Table 9 Performance of the accuracy and Kappa score based on the two-state sleep classification problem for subject with mild sleep problem having session-2 recording for subject-03

For measuring the impact of session recordings for the classification of sleep stages, we have computed the Cohens kappa coefficient; according to session-1 recording for subject-03, the kappa score through SVM and DT is 0.87 and 0.67. From this kappa score, it concludes that DT is not up to the mark performance incomparable to the SVM classification techniques. Similarly for session-2 recording, the kappa performance for SVM and DT is 0.86 and 0.74, respectively.

4.3 Comparative Analysis in Between Proposed Study and State-Of-The-Art Works

Here we have made a comparison with other similar contributions work to measure the proposed research work effectiveness toward the identification of sleep disorder. Table 10 presents the comparison of the performances based on single-channel EEG acquisition among the proposed research work results with five contributed works.

Table 10 Comparison of performances of the proposed work with previously published works

5 Conclusion and Future Directions

The present proposed research work application showed the most effectiveness in the sleep stage scoring by using a single channel of EEG signal. This proposed SleepEEG study would provide an effective mechanism for handling different health conditions of the subjects with high accuracy of sleep abnormality identification from sleep recordings. The main objective of this application is to analyze the irregularities that occurred during sleep hours from various session recordings, and additionally, this application also successfully deals with the specially aged category of subjects with various disease conditions. The major part of this research work is to find the proper solutions based on irregularity's accuracy during sleep. Another important significance of this proposed SleepEEG study is that, according to our best knowledge, this proposed research work considered different session recordings from the participated subjects in these experimental processes.

This experimental research study provides new directions on scoring sleep stages to identify sleep abnormality through the extraction of different features from both domains such as frequency and time. The major changes are shown between the two different session recordings of sleep stages from two different days, and the general sleep stage classification problem is that annotations of sleep stages are another important source of information. These certain things support for discovering new concepts of investigation on sleep irregularities during sleep, and it may get more advantage for predicting the proper diagnosis plan for treating the disorder.

The proposed scheme automated sleep stage classification based on a single channel of EEG signal gives the benefits with the inclusion of different session recordings and obtained different health condition subjects.
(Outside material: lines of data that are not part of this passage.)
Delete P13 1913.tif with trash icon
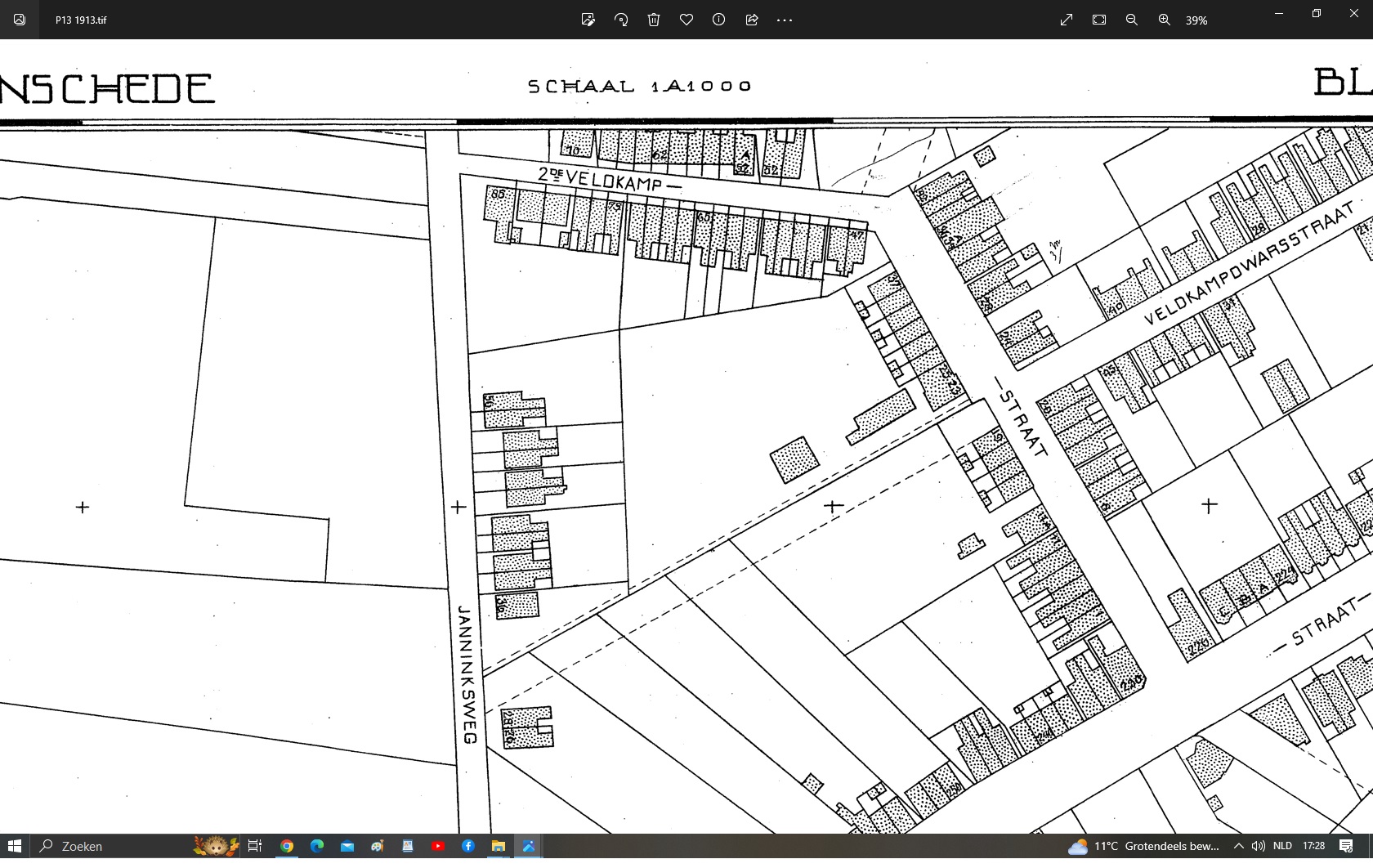This screenshot has height=868, width=1373. (654, 20)
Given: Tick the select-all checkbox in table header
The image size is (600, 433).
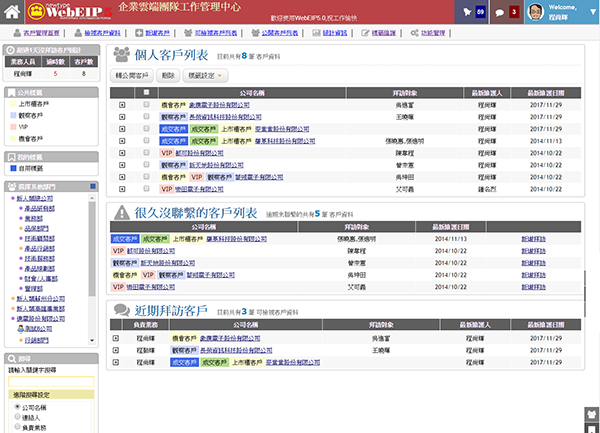Looking at the screenshot, I should pyautogui.click(x=146, y=91).
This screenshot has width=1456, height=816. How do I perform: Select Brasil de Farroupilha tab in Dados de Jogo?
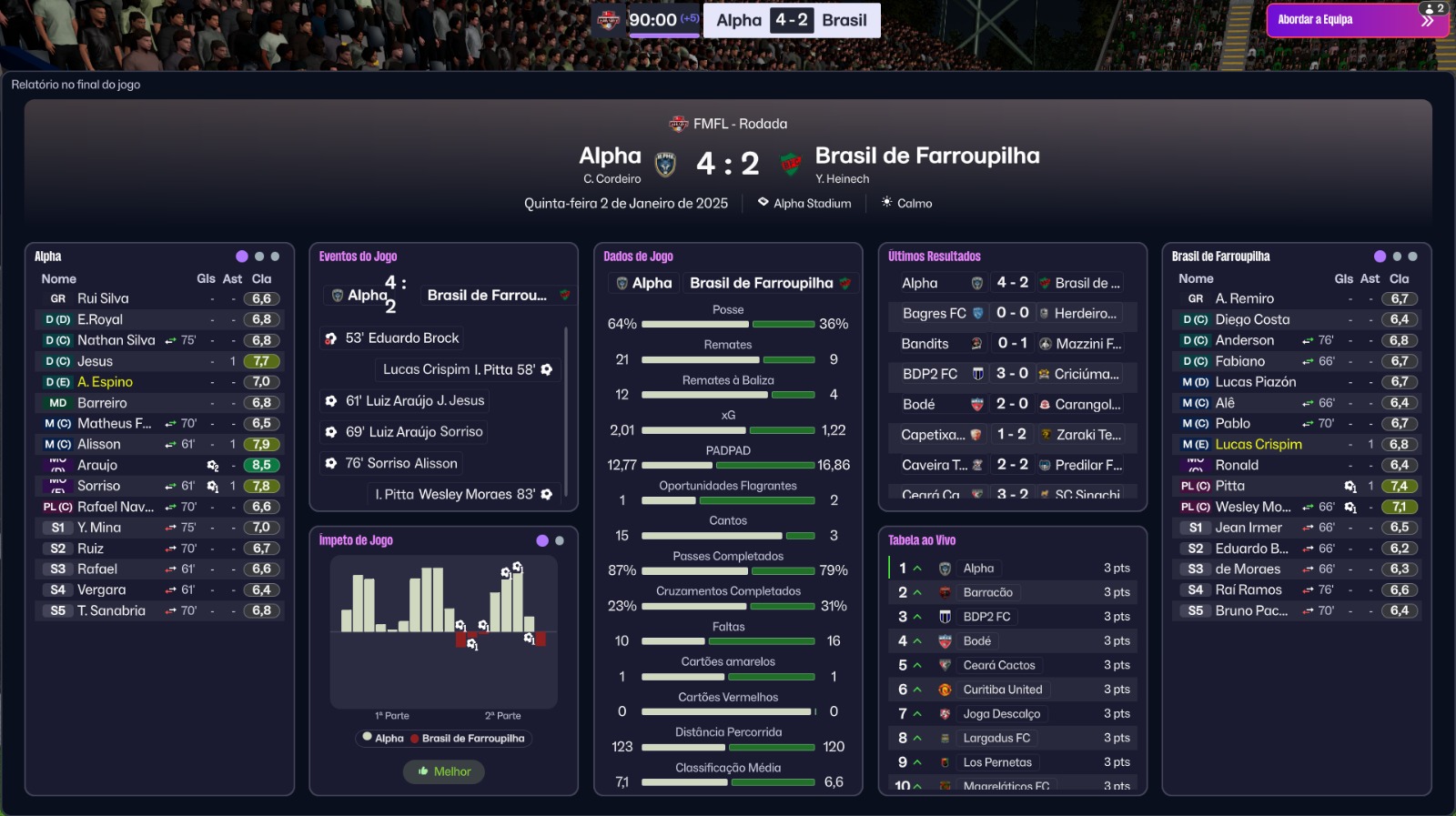tap(769, 283)
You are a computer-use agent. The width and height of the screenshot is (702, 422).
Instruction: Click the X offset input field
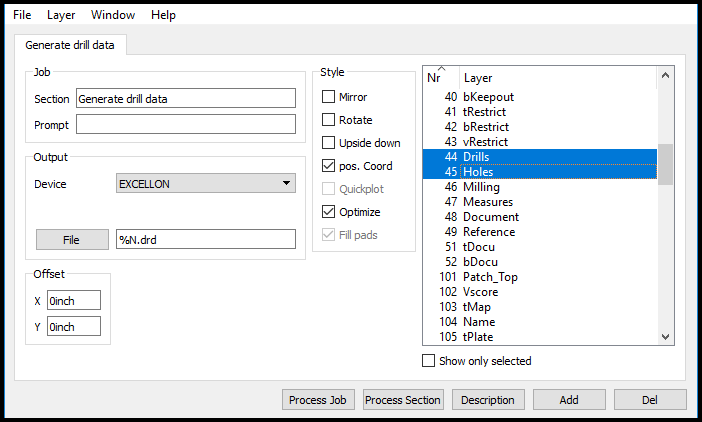click(74, 300)
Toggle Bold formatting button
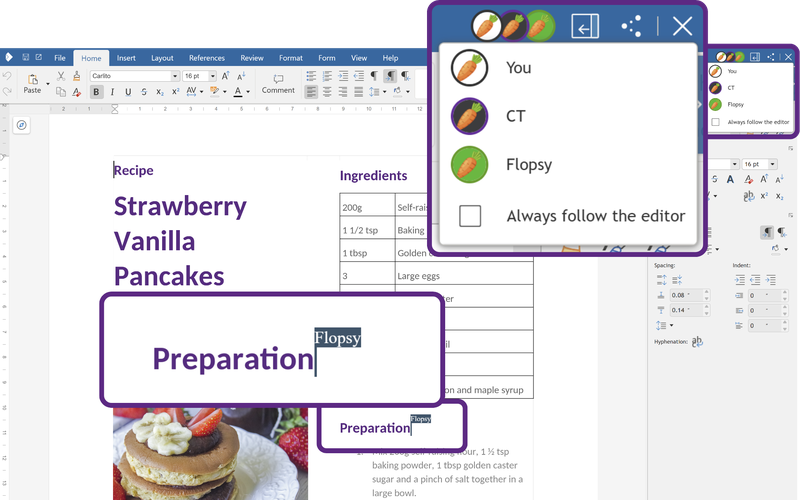Viewport: 800px width, 500px height. (96, 92)
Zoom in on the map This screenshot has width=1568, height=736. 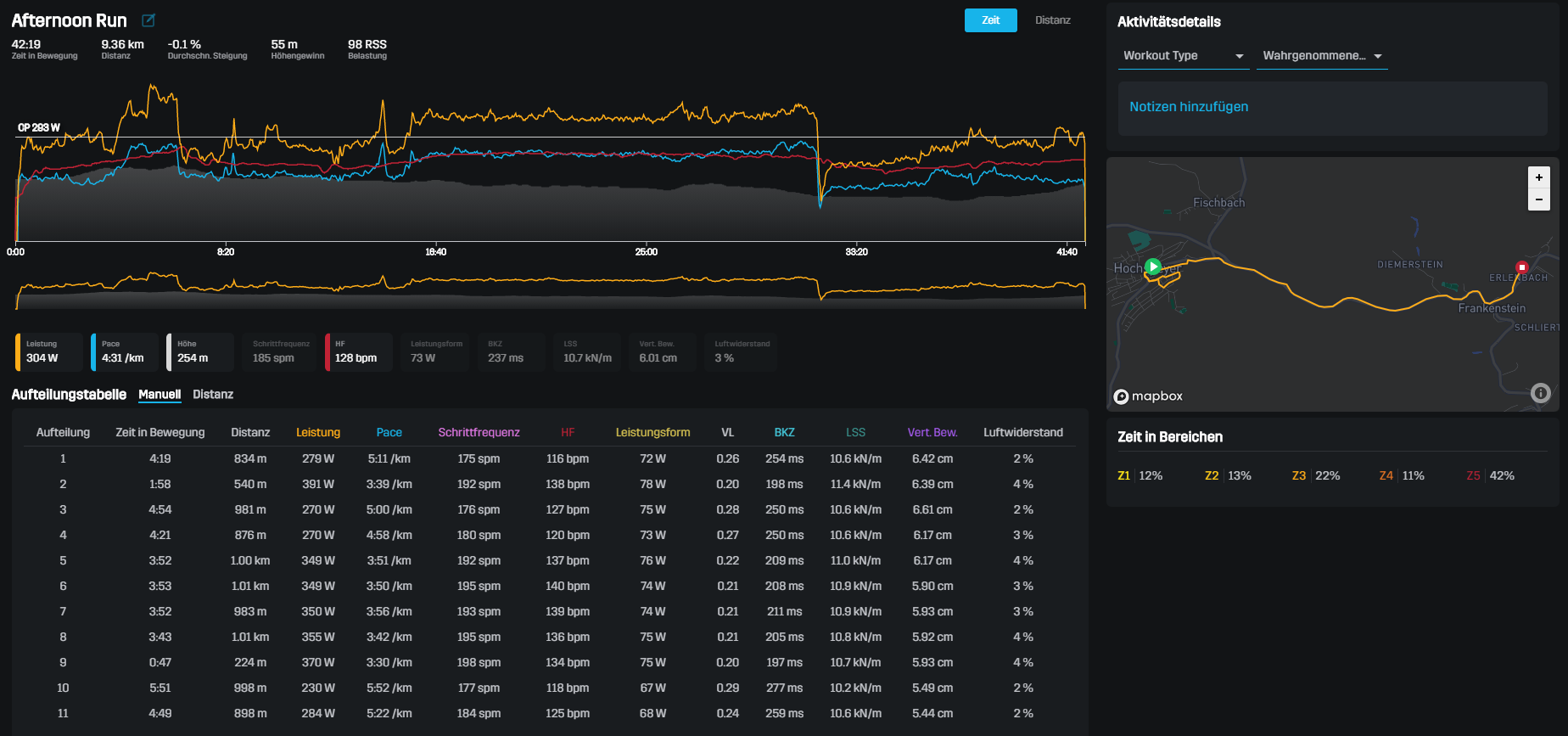[1538, 177]
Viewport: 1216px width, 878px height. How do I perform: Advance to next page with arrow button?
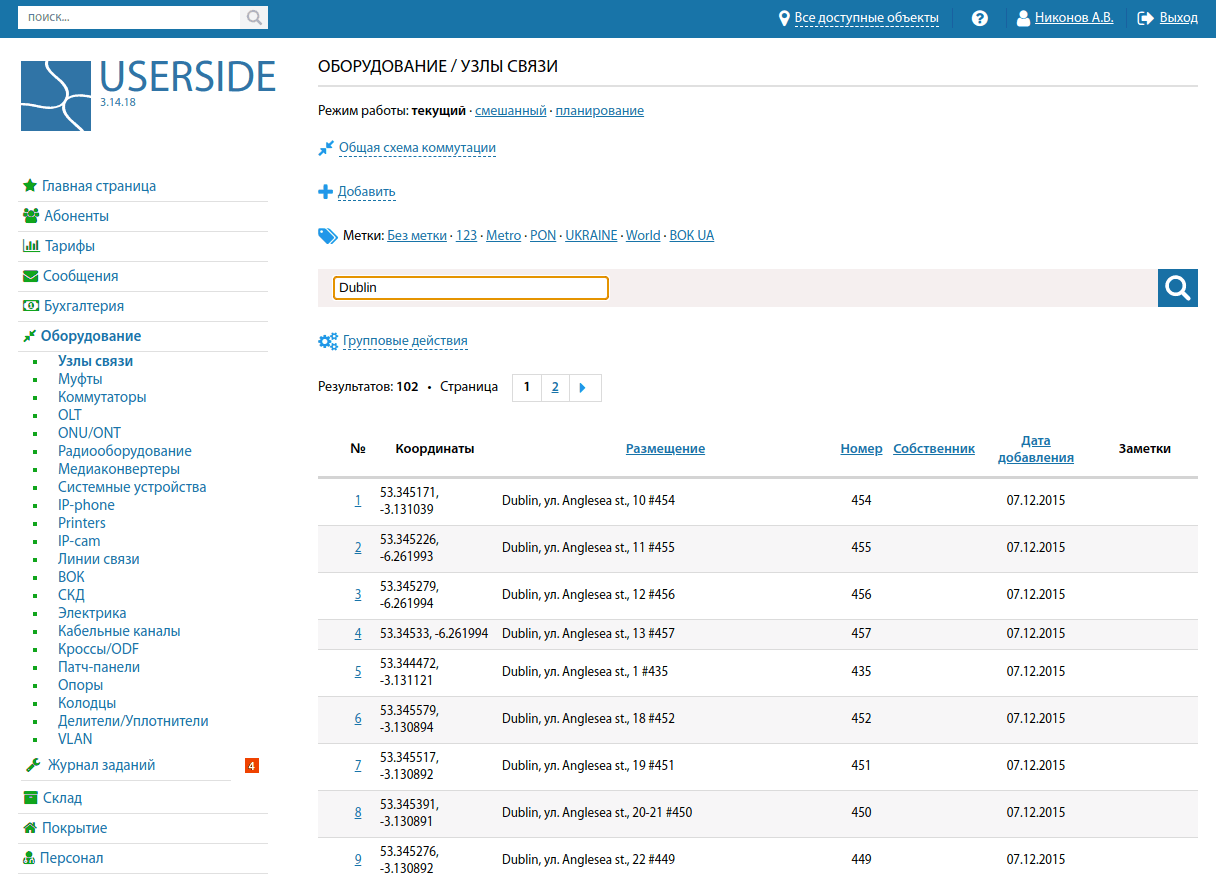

It has been observed from the experimental results that the proposed sleep analysis indicated an excellent agreement between automated sleep staging and the gold standard.

The present research work has certain disadvantages that the (1) data used for the experimental purpose from ISRUC-Sleep repository for statistical evaluation was relatively small, (2) only we have included single channel of EEG signal was used for classification, (3) we have not considered the subjects who were effects of diseases, such as narcolepsy and insomnia.